I am so sorry you are feeling so lonely and yanbu. I once had a circle of friends that did this to me. THey only wanted me to be part of their group when i lived in London (so they had somewhere to stay). I often used to find out after they had all gone out what a great time they had. As soon as i moved they shut me out totally.

ELR · 11/02/2008 18:07

no yanbu it is upsetting but a sad fact of life some people are bastards!!
Sorry not much help dont go on the holiday

LadyOfWaffle · 11/02/2008 18:08

They are going in the next few days, she asked DH ages ago. Without trying or meaning to sound sour, I don't want to go where I am not wanted - I want to be wanted. I am sat here trying to work out what's wrong with me

OP posts:
lardylumps · 11/02/2008 18:15

there is nothing wrong with you. They are the twats not you. Go on holiday and have a lovely time with dp and ds but dont worry about them.

bobsyouruncle · 11/02/2008 18:17

It's hard not to take stuff like this to heart, but it's not that there's anything wrong with you, it's probably just that they feel they have more in common with each other than with you maybe.

PatsyCline · 11/02/2008 18:34

Dear LOW,

Unfortunately being close friends with someone does rely a little on chemistry - just like romance. Don't beat yourself up that these women think you are boring - they are probably very fond of you but just not into being best mates. That's their choice.(I am a bit at their apparent ability to switch you to best mate mode when it suits them, however.)

I know that if in your current situation it must be hard to get up the courage to meet other people, but if you can develop a social life without these girls I bet that you won't feel half as resentful of their nights out together. Is there anything that you could do (going to the gym/joining a bookclub for instance) that might help with your depression and help you to meet some new (and hopefully kinder) friends?

Patsy

JoshandJamie · 11/02/2008 19:40

I think they sounds as though they're using you when it suits them. I personally wouldn't go on the holiday unless you really do want to be friends with them, rather than just have them as friends because you don't have others - if that makes sense.

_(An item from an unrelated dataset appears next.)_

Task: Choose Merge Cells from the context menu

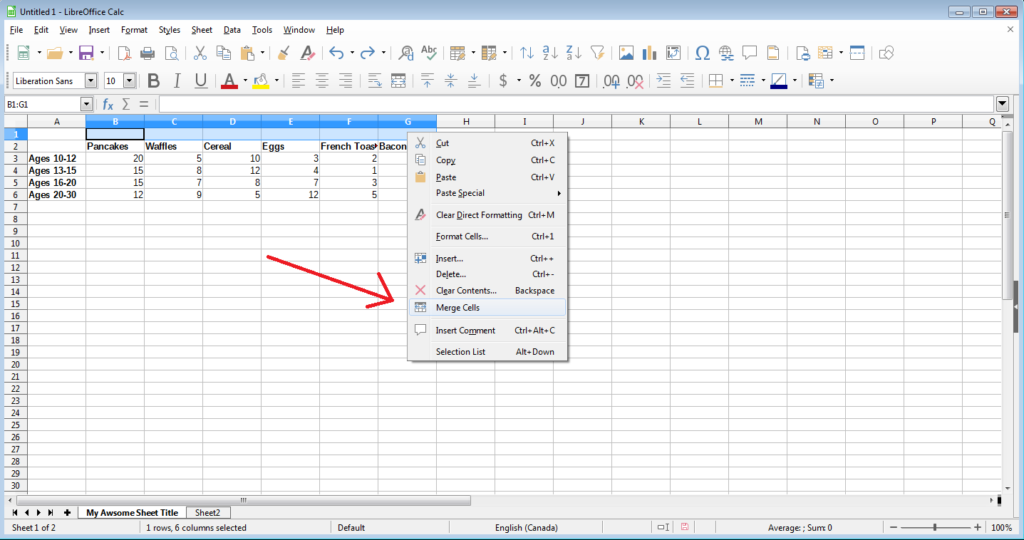Action: point(458,308)
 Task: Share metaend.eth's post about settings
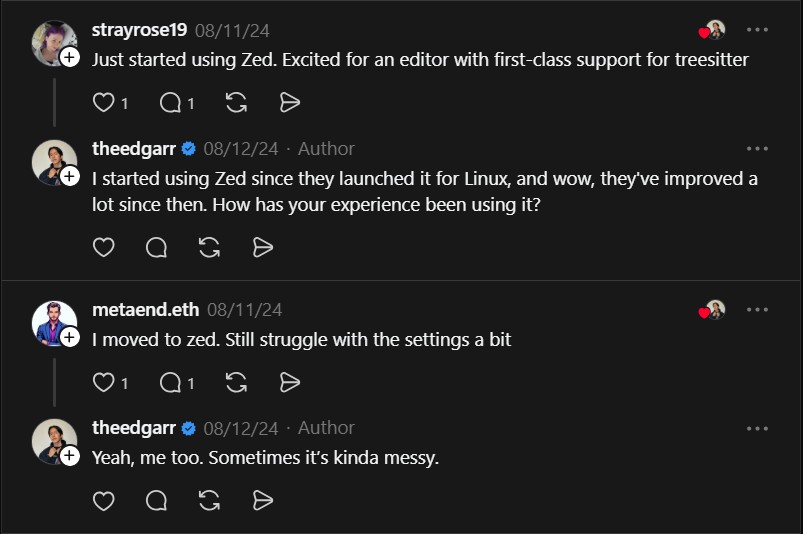pos(289,382)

Then I'd try to make a concerted effort to meet other people. I know it's hard. I moved to a new area a year and a half ago. I joined the local toddler group and ended up running it. I joined the pre-school committee and have ended up doing a bunch of things that I don't have time for - all in a bid to meet other people.

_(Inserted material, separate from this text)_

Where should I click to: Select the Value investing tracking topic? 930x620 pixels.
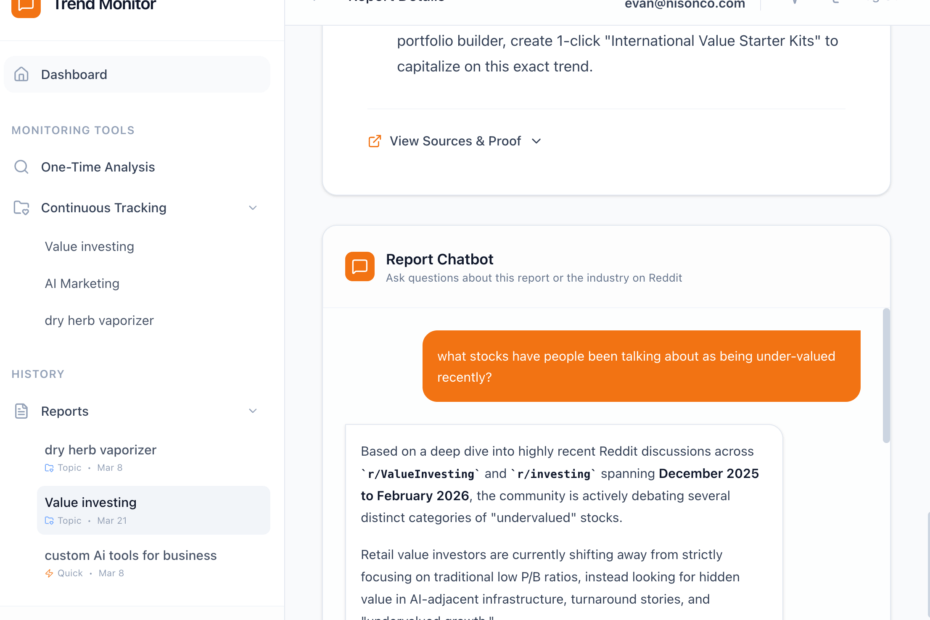pos(89,247)
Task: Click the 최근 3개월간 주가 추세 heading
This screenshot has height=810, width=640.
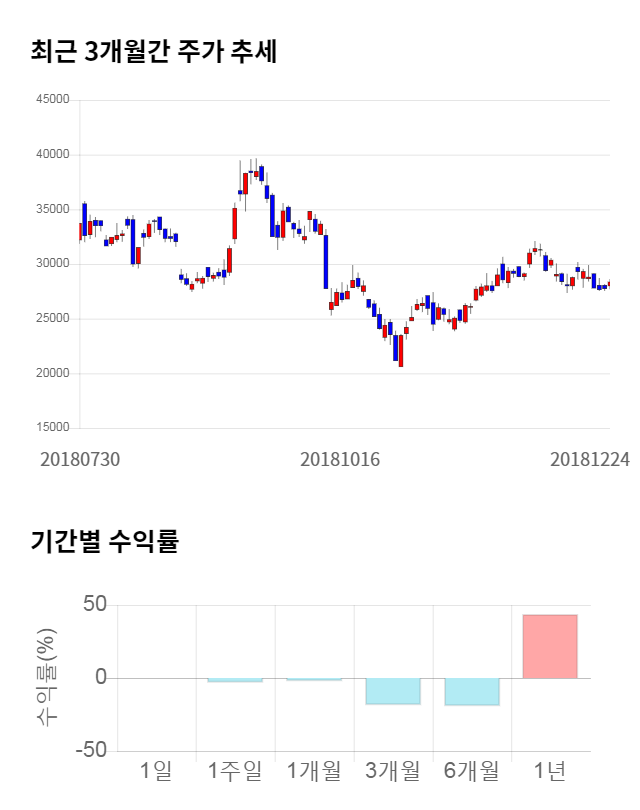Action: click(x=153, y=52)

I've invited people around to my house for drinks (which was a success) but have not received a return invitation. I've invited people round for play dates. Have yet to have a return invite.

But, last week I suggested a play date to a mum. We went to her house. It was a great afternoon and at the end of it she said that if I ever felt like going out for a drink or something, to let her know.

It was a tiny little bit of success, and I know that if the drink is going to happen, it will need to be me who suggests it. But I honestly feel as though I'm making progress. It is bloody hard work and fairly intimidating at times - but I've come to the realisation that most people think other people already have friends and no-one is keen to make the first move.

So try to join a club or group or something and actively engage other people. You never know, you might find someone just like you just wishing they could find a friend.

ScruffyTeddy · 11/02/2008 20:00

I am a very shy person when I dont know people and it does sometimes come across that im not interested, or just dont want to go. Do you think that could be what it is?

It may be that they think you dont really want to go out so dont bother asking?

bobsyouruncle · 12/02/2008 12:56

It could well be that, if you're not someone who speaks up alot (I'm not either) even people who know you really well often make (wrong) assumptions about what you think. People often tell me I don't give much away, I think with me it's lack of confidence and a bit of self-protection for fear of rejection.